We’ve developed and implemented a range of in-situ observing platforms to supplement ship-based observations to make sustained in situ pelagic biogeochemical observations of UK shelf seas. Since 2001 SmartBuoys and seabed landers have been deployed at key locations within the eutrophication monitoring and research programmes. They provide high resolution data on salinity, temperature, chlorophyll, dissolved oxygen, nutrients and light. Since 2009 the RV Cefas Endeavour has also been continually sampling these variables and more using a Cefas Ferrybox.
Data from our in situ platforms have demonstrably strengthened the evidence base for environmental assessments
Data from our in situ platforms have demonstrably strengthened the evidence base for environmental assessments, including OSPAR eutrophication assessments. These measurements have been used to determine the magnitude of the seasonal cycle of oxygen depletion near the seabed in the stratified North Sea and Celtic Sea and the key drivers involved in this process. Our data has improved scientific understanding of the environmental drivers of small pelagic fishes which will enable more efficient surveying.

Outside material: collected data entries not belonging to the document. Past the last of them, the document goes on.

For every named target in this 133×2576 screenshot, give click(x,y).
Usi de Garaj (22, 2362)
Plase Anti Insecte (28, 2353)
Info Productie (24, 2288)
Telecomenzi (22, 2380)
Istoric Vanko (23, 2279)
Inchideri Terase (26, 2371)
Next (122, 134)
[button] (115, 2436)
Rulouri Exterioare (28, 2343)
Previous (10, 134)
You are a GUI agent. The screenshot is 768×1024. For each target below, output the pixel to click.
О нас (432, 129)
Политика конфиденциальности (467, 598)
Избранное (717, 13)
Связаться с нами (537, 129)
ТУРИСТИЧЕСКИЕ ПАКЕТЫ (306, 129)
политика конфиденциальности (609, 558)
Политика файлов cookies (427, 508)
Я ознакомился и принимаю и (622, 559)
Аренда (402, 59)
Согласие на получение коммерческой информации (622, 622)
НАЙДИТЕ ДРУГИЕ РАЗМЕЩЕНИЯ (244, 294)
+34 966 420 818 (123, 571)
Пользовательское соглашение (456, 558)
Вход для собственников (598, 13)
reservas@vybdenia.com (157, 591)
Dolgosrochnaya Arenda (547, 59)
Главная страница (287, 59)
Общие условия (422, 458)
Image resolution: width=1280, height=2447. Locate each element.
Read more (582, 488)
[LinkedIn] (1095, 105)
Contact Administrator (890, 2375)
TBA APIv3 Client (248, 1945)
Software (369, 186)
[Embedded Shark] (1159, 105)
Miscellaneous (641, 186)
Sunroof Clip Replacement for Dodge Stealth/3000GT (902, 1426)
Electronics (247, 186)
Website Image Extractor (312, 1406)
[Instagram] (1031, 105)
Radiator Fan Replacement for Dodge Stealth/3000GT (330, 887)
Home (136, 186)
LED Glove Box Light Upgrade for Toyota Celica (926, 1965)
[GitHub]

SmartBuoy and the Cefas Ferrybox have also provided ground truth data for validation of remote sensing products, increasing confidence in the derivation of maps of surface temperature, suspended particulate matter, water column light attenuation and chlorophyll concentration. SmartBuoy data is used in the calibration and validation of coupled hydrodynamic-ecosystem models that lead to improved understanding of ecosystem structure and function.
These high frequency observations provide new insights into the temporal and spatial variability of marine ecosystems not evident from ship-based measurements alone. They provide measurements of sufficient frequency to resolve the short term, regular and episodic variability as well as longer term inter-annual variability.